** TASK STATEMENT **
Return the listing exactly. Keep no pictures.

** SUPPLIED RECORDS **

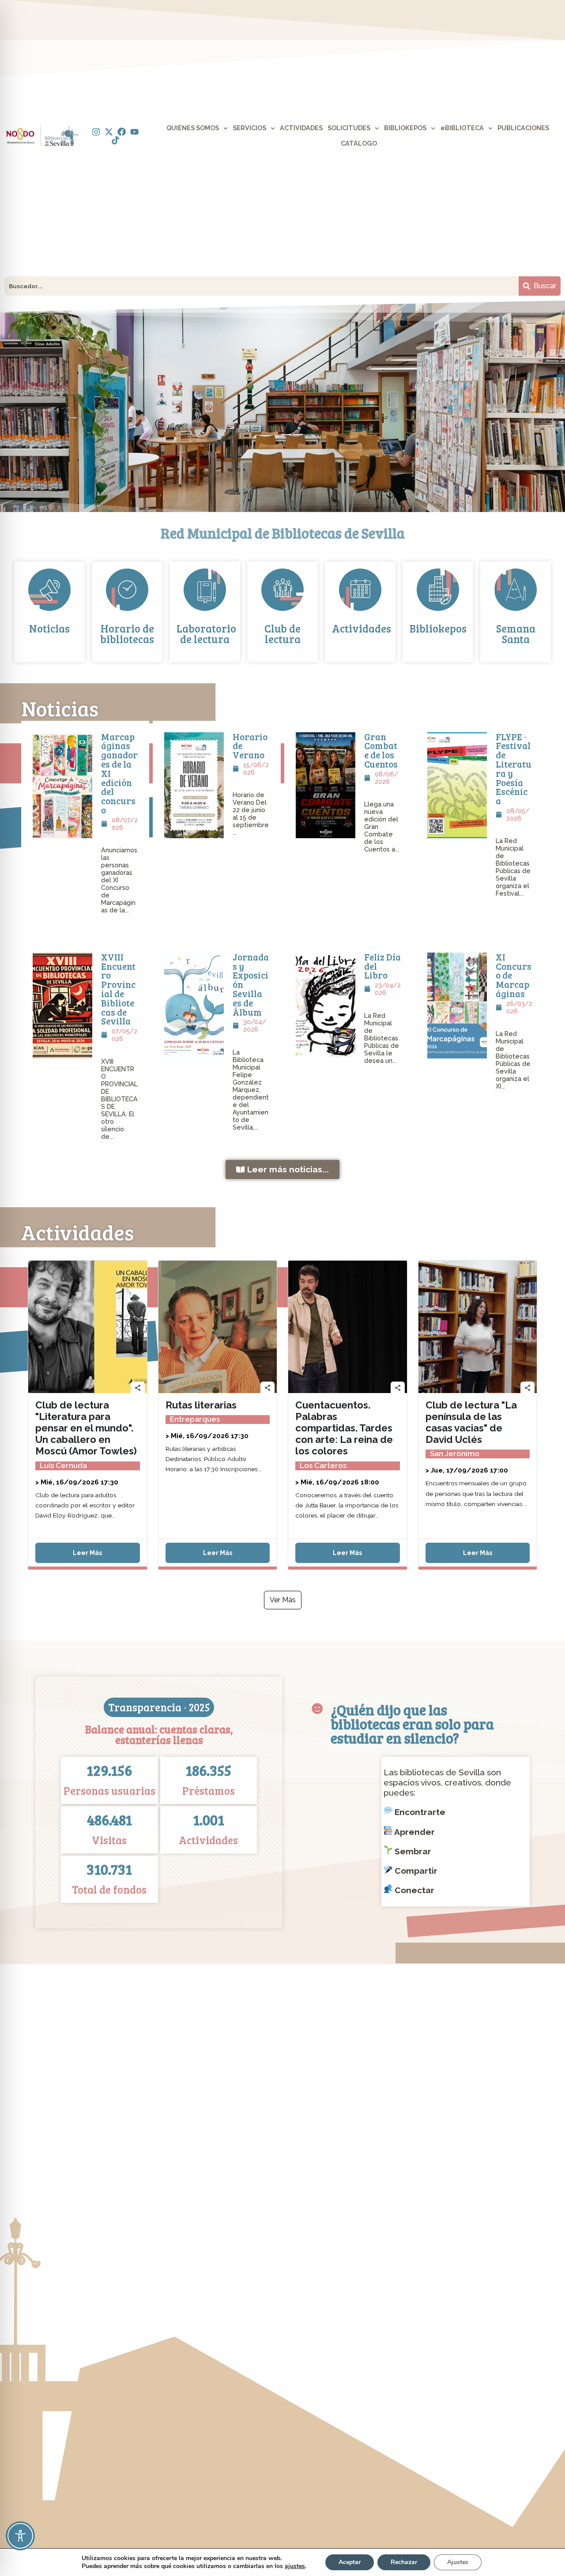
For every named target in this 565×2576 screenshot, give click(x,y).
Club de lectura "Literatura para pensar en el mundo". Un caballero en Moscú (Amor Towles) (86, 1428)
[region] (282, 406)
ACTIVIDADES (301, 128)
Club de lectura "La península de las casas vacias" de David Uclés (471, 1422)
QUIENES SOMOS (192, 128)
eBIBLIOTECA (462, 128)
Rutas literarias (201, 1405)
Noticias (49, 628)
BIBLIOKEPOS (405, 128)
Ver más (283, 1600)
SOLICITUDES (349, 128)
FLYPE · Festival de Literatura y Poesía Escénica (513, 769)
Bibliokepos (438, 628)
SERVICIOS (249, 128)
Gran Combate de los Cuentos (381, 750)
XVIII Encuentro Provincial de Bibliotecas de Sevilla (118, 989)
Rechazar (404, 2562)
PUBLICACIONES (523, 128)
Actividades (361, 628)
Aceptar (350, 2562)
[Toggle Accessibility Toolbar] (20, 2536)
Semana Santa (515, 633)
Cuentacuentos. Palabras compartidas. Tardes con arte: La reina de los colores (344, 1428)
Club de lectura (282, 633)
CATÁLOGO (359, 143)
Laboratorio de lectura (206, 633)
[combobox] (261, 286)
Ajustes (457, 2562)
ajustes (295, 2566)
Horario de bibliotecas (127, 633)
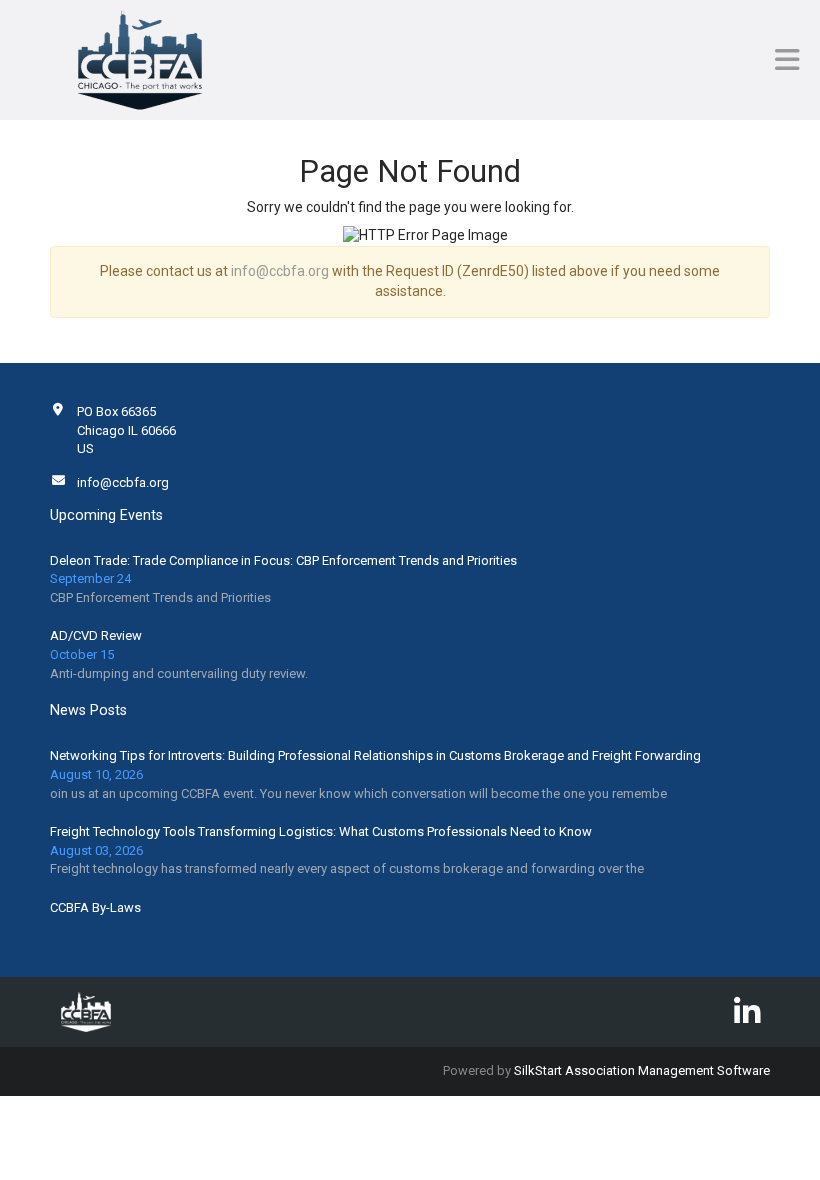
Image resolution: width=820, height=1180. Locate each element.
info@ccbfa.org (280, 271)
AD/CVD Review (96, 635)
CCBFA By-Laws (95, 907)
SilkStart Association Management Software (642, 1070)
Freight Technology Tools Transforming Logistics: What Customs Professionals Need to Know (321, 831)
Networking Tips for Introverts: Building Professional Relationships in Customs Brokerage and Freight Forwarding (375, 755)
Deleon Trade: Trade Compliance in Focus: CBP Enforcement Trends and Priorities (283, 560)
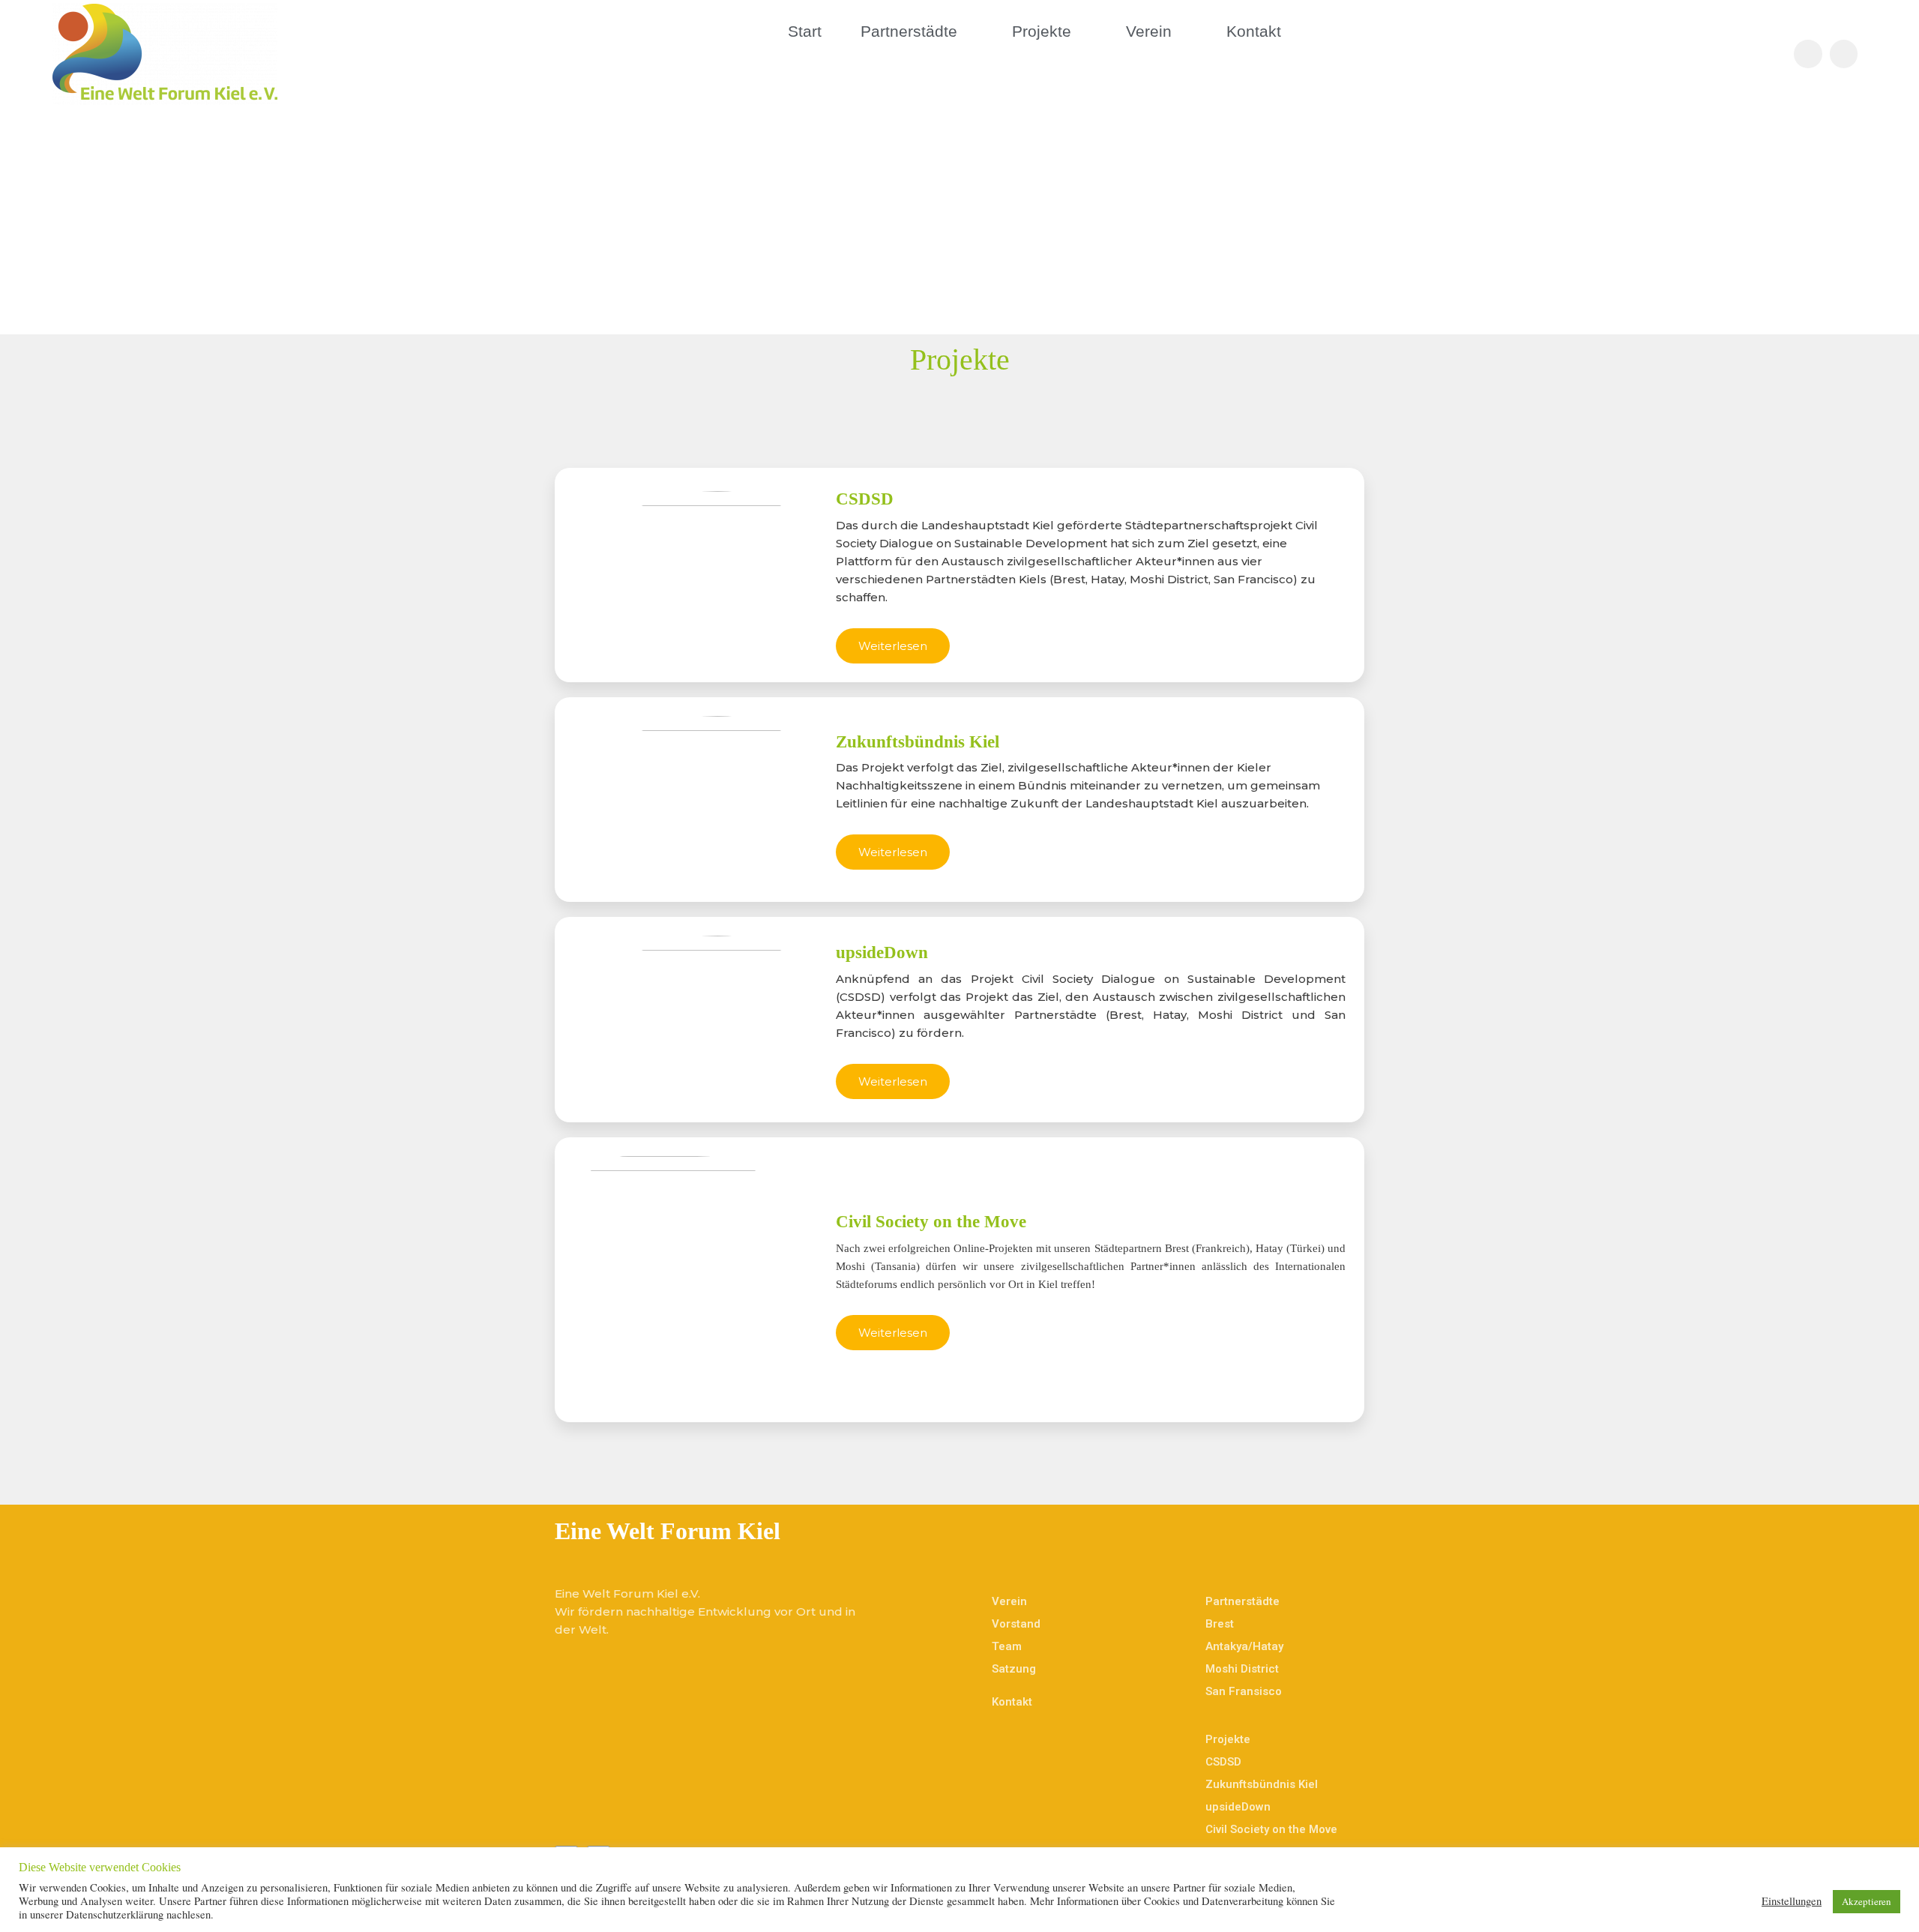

** TASK ANSWER **
For every named target in this 565×2576 screenshot, give click(x,y).
Club de lectura "Literatura para pensar en el mundo". Un caballero en Moscú (Amor Towles) (86, 1428)
[region] (282, 406)
ACTIVIDADES (301, 128)
Club de lectura "La península de las casas vacias" de David Uclés (471, 1422)
QUIENES SOMOS (192, 128)
eBIBLIOTECA (462, 128)
Rutas literarias (201, 1405)
Noticias (49, 628)
BIBLIOKEPOS (405, 128)
Ver más (283, 1600)
SOLICITUDES (349, 128)
FLYPE · Festival de Literatura y Poesía Escénica (513, 769)
Bibliokepos (438, 628)
SERVICIOS (249, 128)
Gran Combate de los Cuentos (381, 750)
XVIII Encuentro Provincial de Bibliotecas de Sevilla (118, 989)
Rechazar (404, 2562)
PUBLICACIONES (523, 128)
Actividades (361, 628)
Aceptar (350, 2562)
[Toggle Accessibility Toolbar] (20, 2536)
Semana Santa (515, 633)
Cuentacuentos. Palabras compartidas. Tardes con arte: La reina de los colores (344, 1428)
Club de lectura (282, 633)
CATÁLOGO (359, 143)
Laboratorio de lectura (206, 633)
[combobox] (261, 286)
Ajustes (457, 2562)
ajustes (295, 2566)
Horario de bibliotecas (127, 633)
Image resolution: width=820, height=1180. Locate each element.
info@ccbfa.org (280, 271)
AD/CVD Review (96, 635)
CCBFA By-Laws (95, 907)
SilkStart Association Management Software (642, 1070)
Freight Technology Tools Transforming Logistics: What Customs Professionals Need to Know (321, 831)
Networking Tips for Introverts: Building Professional Relationships in Customs Brokerage and Freight Forwarding (375, 755)
Deleon Trade: Trade Compliance in Focus: CBP Enforcement Trends and Priorities (283, 560)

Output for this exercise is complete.